Kennedy: Chattanooga startup capitalizes on Tesla boom

Ji Hoon Heo, left, CEO of TeslaBros, a company that makes Tesla accessories, is pictured with his wife, Annalee at a Tesla delivery center in Brentwood, Tenn. / Photo Contributed photo by TeslaBros.
Ji Hoon Heo, left, CEO of TeslaBros, a company that makes Tesla accessories, is pictured with his wife, Annalee at a Tesla delivery center in Brentwood, Tenn. / Photo Contributed photo by TeslaBros.

Ji Hoon Heo, a 28-year-old Korea-born entrepreneur who moved to Chattanooga last year, is capitalizing on the Tesla boom.

His TeslaBros company, which is housed in a 3,000-square-foot warehouse on Amnicola Highway, makes accessories for Tesla automobiles - things like button labels for the cabin and chrome "black-out" kits for Tesla exteriors.

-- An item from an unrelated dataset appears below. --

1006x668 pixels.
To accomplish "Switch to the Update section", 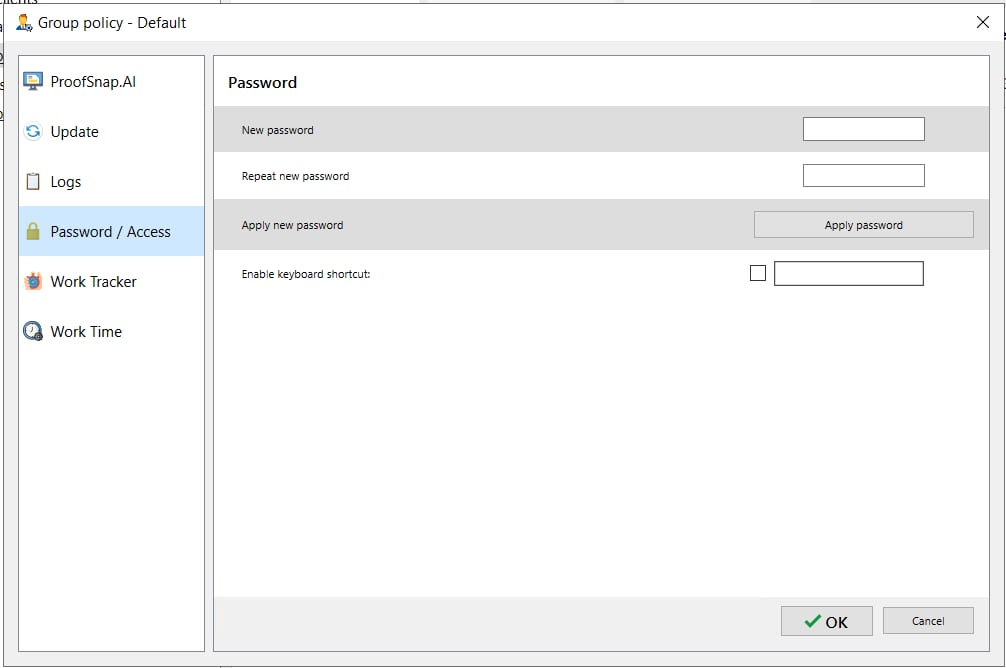I will (x=75, y=132).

TeslaBros.com succeeded from day one, Heo says, largely by making products in house instead of outsourcing, which made for a lot of late nights cutting out patterns.

"Our first two days when we launched we had 300 orders," said Heo, who goes by Ji (pronounced "g"). "We made $10,000 in our first 30 days."

In its first 11 months, the company generated $200,000 in sales and made a profit, Heo said.

"I tell that to business people and they say 'That's impossible,'" Heo explained. "You normally don't make any money your first three years [as a start-up company]."

Heo, who is CEO of the company, is a former teacher at the University of Mississippi and former world-ranked tennis player, but he said he has always felt like an entrepreneur at heart.

When he was 4 years old, Ji moved from Korea to the island of Saipan, a U.S. commonwealth southeast of Japan. His father was a missionary, Heo said, and money was scarce.

"It's always been my nature to be resourceful," he said. "I've never had money, so I have to be creative."

By age 12, he was teaching tennis lessons for money to buy a guitar, he said. By 19, he had 10 tennis students in Saipan who each paid him $500 a month for tennis instruction.

As a kid, Heo also liked to disassemble TVs and radios and then put them back together, he said. "Nerd" and "geek" are names he embraces.

Heo was a Division I tennis player at the University of Hawaii and later at Morehead State University in Kentucky. After graduating from college, Heo said, he needed a break from sports and decided to look for place where he could study journalism and teach.

For three years he taught classes at Ole Miss, specifically drone photography, a specialty that meshed with his lifelong love of technology.

In 2018, while teaching in Atlanta, Heo said he saved up enough money to buy a Tesla Model 3, the "affordable" sedan in Elon Musk's growing stable of Tesla EVs.

Driving his Model 3 one day in 2018, Heo had an epiphany. Teslas have electric door buttons, not door latches, which often confuses passengers unfamiliar with the layout. They often mistakenly pull on emergency door latches to exit the vehicle.

Heo had a vision to make small vinyl labels that would make it clear, at a glance, how to open the Model 3's doors. He went to craft shops to buy materials and purchased a used vinyl cutting machine to make the labels.

Tesla owners immediately began ordering the labels, which sent Heo on a hunt for more products. When he learned that some Tesla owners were spending $1,200 to have the chrome on their cars professionally "blacked-out" with adhesives, he decided to design DIY kits that sell for a fraction of that cost.

Heo said he and his wife, Annalee, who is from the Memphis area and works for CHI Memorial, moved to Chattanooga last year. He said his wife nixed his idea of moving to California. And in retrospect, he said, it was a decision that was good for his business. Lower costs in Chattanooga have allowed his business to thrive, he said. Plus, Heo said, the couple love the Scenic City.

Part of his mission as a businessman is to give back to the community, Heo said He especially wants to do more to promote STEM education in elementary schools and to help fund animal shelters.

"We are trying to play a role in this community and see what we can do to make it a better place," he added.